There's no fool like an old fool.
Why I am terrified of looking stupid.
How many things do I know how to do?
I couldn’t begin to catalog them all. There are so many things I’ve learned in my life.
Some I learned in school, some from reading books, but most I learned by doing, by taking risks, by failing, iterating, and improving my way to expertise.
You’d think that after all that, I’d be fearless. I’m not.
After all, I’ve become an expert, and the world sees me that way too. I don’t appear as a floundering beginner anymore, but as a supremely competent adult who has the answers and is sought out for advice.
Experts don’t like to fail. It undermines our credibility. And we have dignity to maintain as we get older. We can’t look foolish if we want to appear wise.
By the time a man reaches fifty, he’s spent decades building a reputation for competence. Young colleagues stop by his office — or his Slack — to ask how things work. His kids call him when their landlord is being unreasonable or their car makes a noise. Neighbors defer to him on baseball trades and fishing lures and lawn care and anything else he has somehow lived long enough to have an opinion about. He knows how to tip at a restaurant, how to talk to a contractor, how to read a balance sheet. The world has decided he is a person who knows things.
This is not entirely comfortable. Authority carries a certain weight — people expect you to have answers, so you learn to project confidence even when you’re improvising. But it also becomes part of how you see yourself. The identity of the competent man is seductive and hard to shed.
And nothing threatens it quite like being a beginner at something.
I notice this particularly in men — including myself. Women sign up for art classes in droves. About 85% of the students at Sketchbook Skool are women. Conferences, workshops, retreats — same story. I’ve thought a lot about why. The most likely answer is that many men would rather not be seen not knowing something. We will get lost rather than ask for directions. We will assemble furniture without the instructions and spend an extra hour doing it wrong. We will sit in silence at a dinner party while the conversation strays into territory we don’t recognize, rather than ask a question that might reveal our ignorance.

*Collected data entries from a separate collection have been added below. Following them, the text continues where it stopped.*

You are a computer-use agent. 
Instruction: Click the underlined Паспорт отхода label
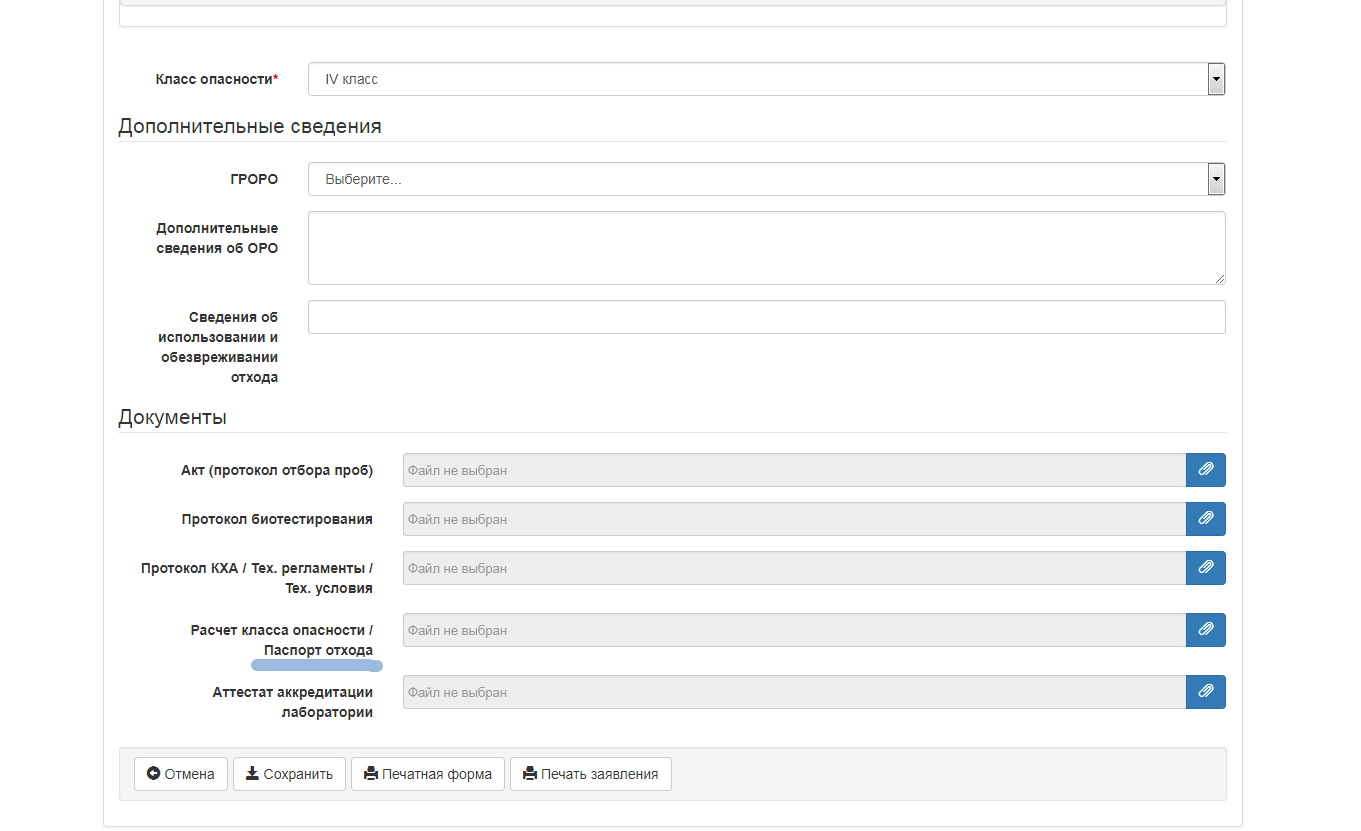[318, 651]
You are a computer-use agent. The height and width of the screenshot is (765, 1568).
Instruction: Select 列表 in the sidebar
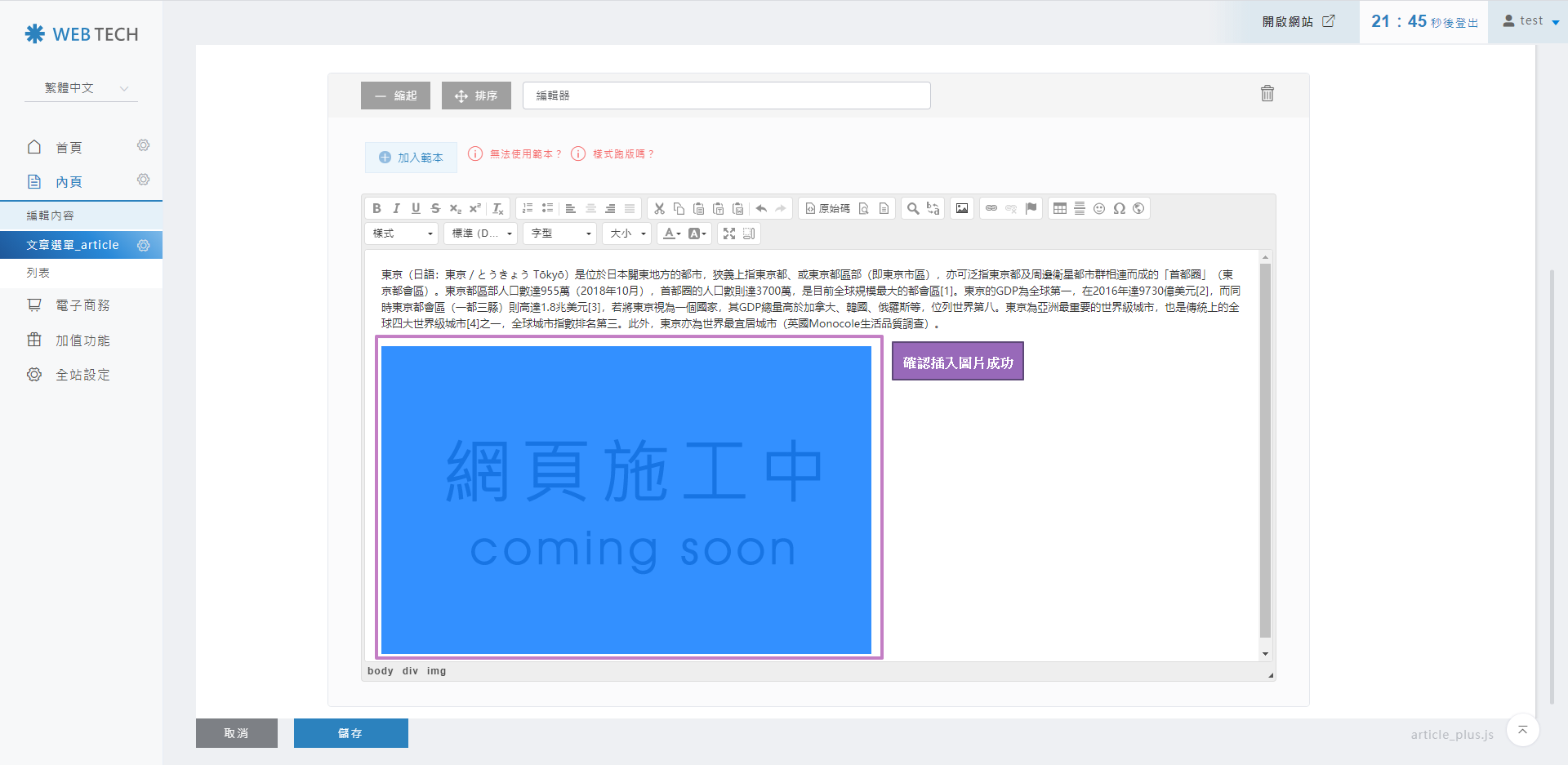(x=38, y=273)

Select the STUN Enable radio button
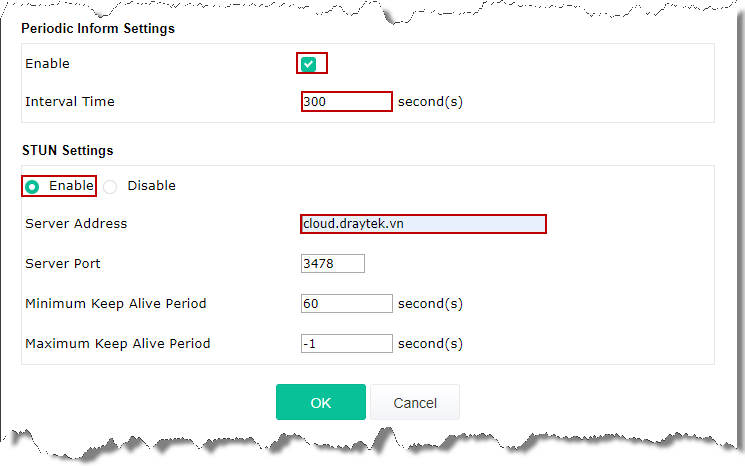point(32,187)
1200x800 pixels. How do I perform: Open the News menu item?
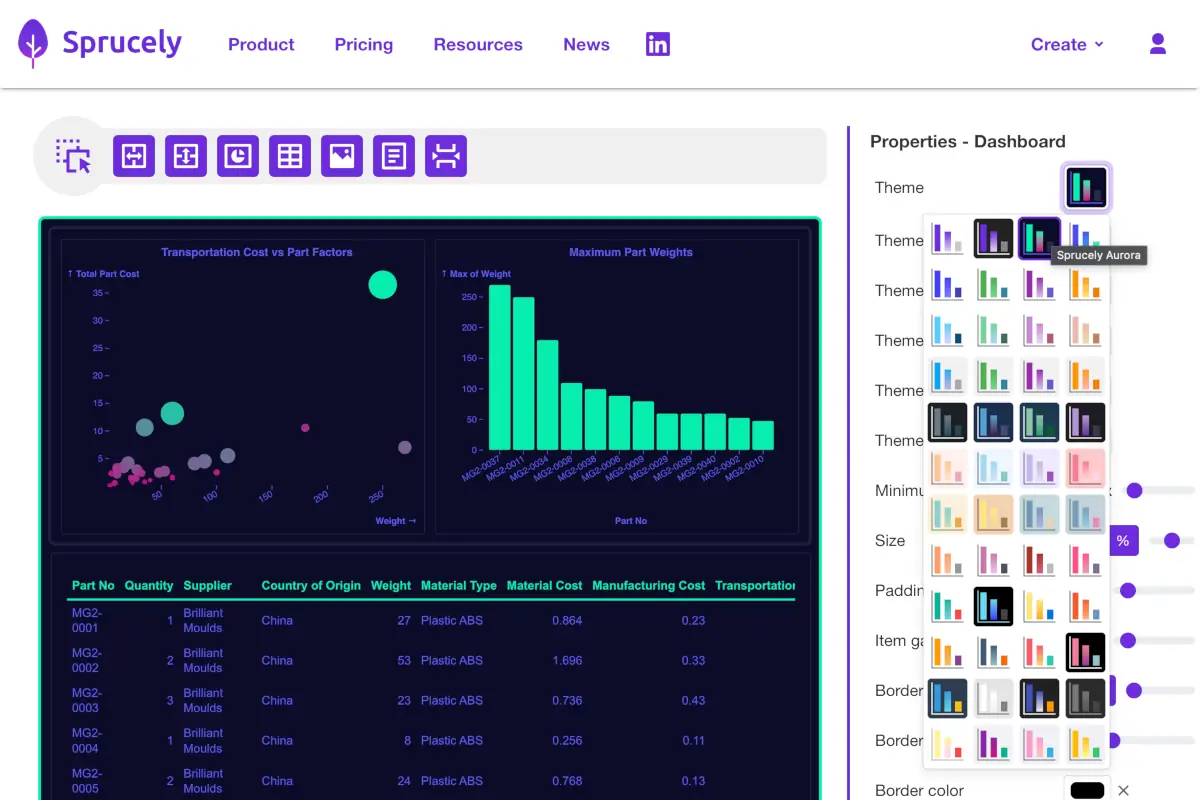(586, 45)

Art class is the ultimate exposure. You show up not knowing how to do something, and then you do it badly, in front of other people. You’re surrounded by strangers who may be better at it than you. There’s no jargon to hide behind, no way to make not-knowing sound like strategy. For a man who has spent decades being the one people come to with questions, that’s not a learning opportunity — that’s an identity crisis with a paintbrush.
When we stop learning, we stop growing, and when we stop growing, we start dying. But to learn, we have to be willing to fail.
A lot of this fear has earlier roots than we think. When we were kids, around fifth grade, the boy who drew better than everyone else was either admired or resented — but either way, everyone else knew where they stood. We absorbed a verdict about ourselves and our abilities, and then filed it away. “Not an art person.” Case closed.
The trouble is, we filed it away in 1979 — or whenever fifth grade was — and never re-examined it. We’ve re-examined almost everything else. Our politics, our diets, our careers, our marriages. But we accepted the art verdict at age ten and have been carrying it around ever since like a library book we forgot to return.
Psychologists talk about two kinds of intelligence — fluid and crystallized. Fluid intelligence is the raw processing power of youth: quick uptake, fast pattern recognition, the ability to absorb new information at speed. That peaks in your twenties and declines slowly from there.
Crystallized intelligence is different. It’s the accumulated weight of experience — knowing not just facts but how things connect, what matters and what doesn’t, when to trust your gut and when to ignore it. And it continues to build well into your seventies and beyond.
So the older you are, the better equipped you are to learn something like art — where so much depends not on dexterity or speed but on seeing, on patience, on the willingness to keep going when a drawing isn’t working. Failure is an option. In fact, it’s essential. You already know that most things worth doing require perseverance. You’ve proven it, many times over, in other parts of your life. You just haven’t applied it here yet.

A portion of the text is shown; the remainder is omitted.